#### What the exercise asks
Look below for the line containing "At what coordinates", then write out that line and every line after it to the end, exactly, minus the pictures.

==================================================

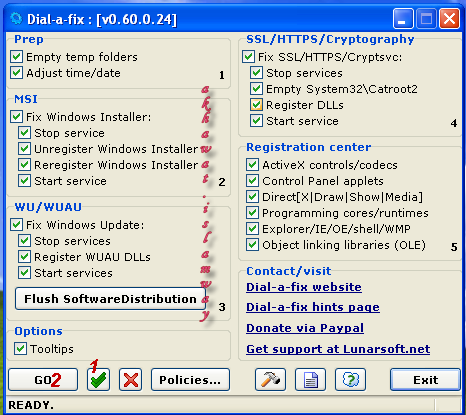Open the Dial-a-fix website link
The width and height of the screenshot is (466, 415).
coord(304,287)
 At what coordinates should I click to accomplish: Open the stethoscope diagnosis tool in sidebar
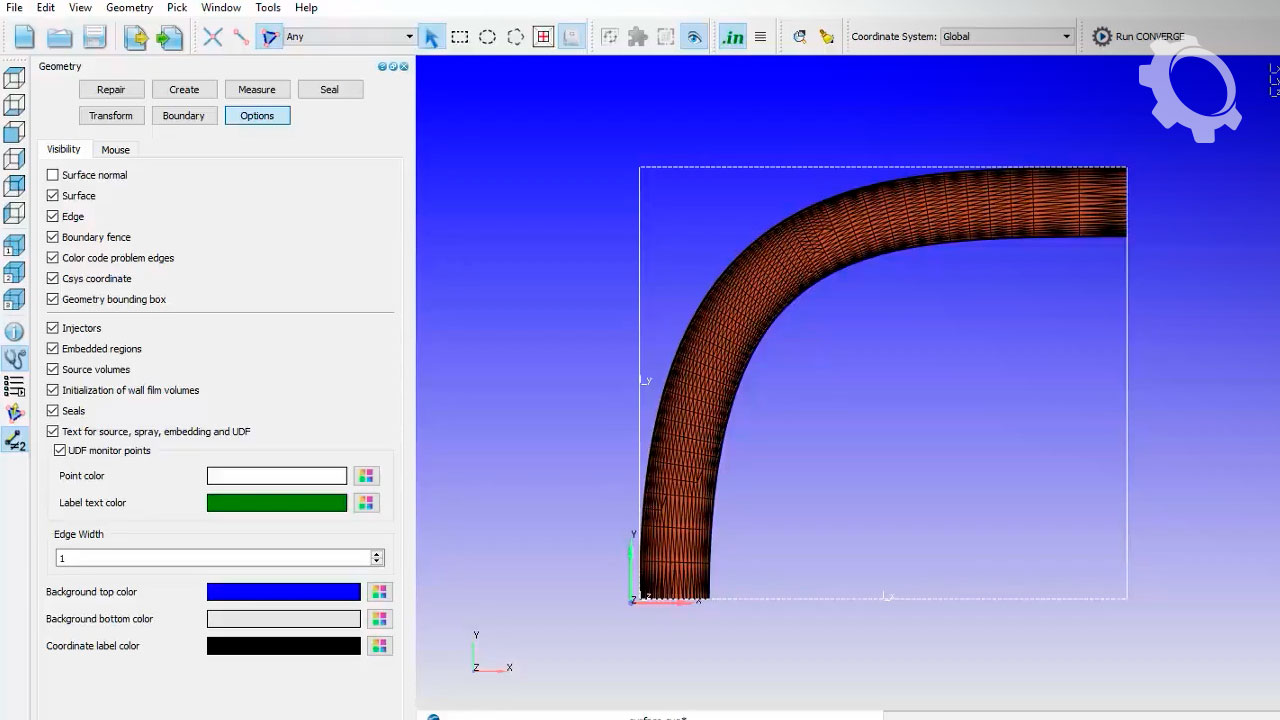tap(15, 359)
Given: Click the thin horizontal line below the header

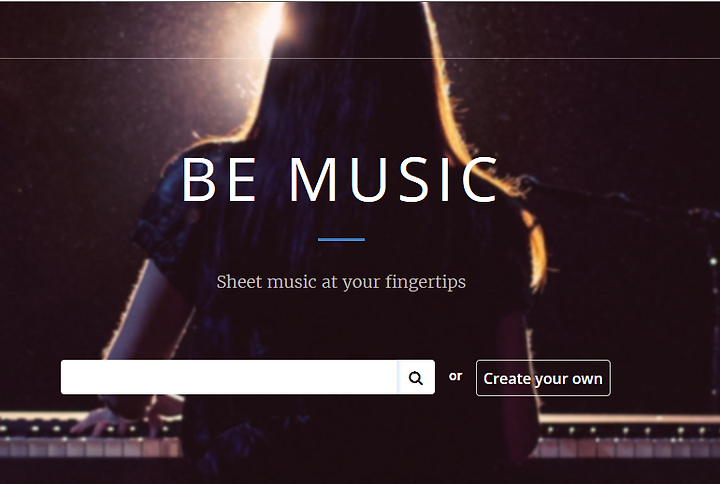Looking at the screenshot, I should pyautogui.click(x=360, y=58).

==================================================

#### Written response
 At what coordinates should I click to accomplish: Open the stethoscope diagnosis tool in sidebar
tap(15, 359)
Given: Click the thin horizontal line below the header

Looking at the screenshot, I should pyautogui.click(x=360, y=58).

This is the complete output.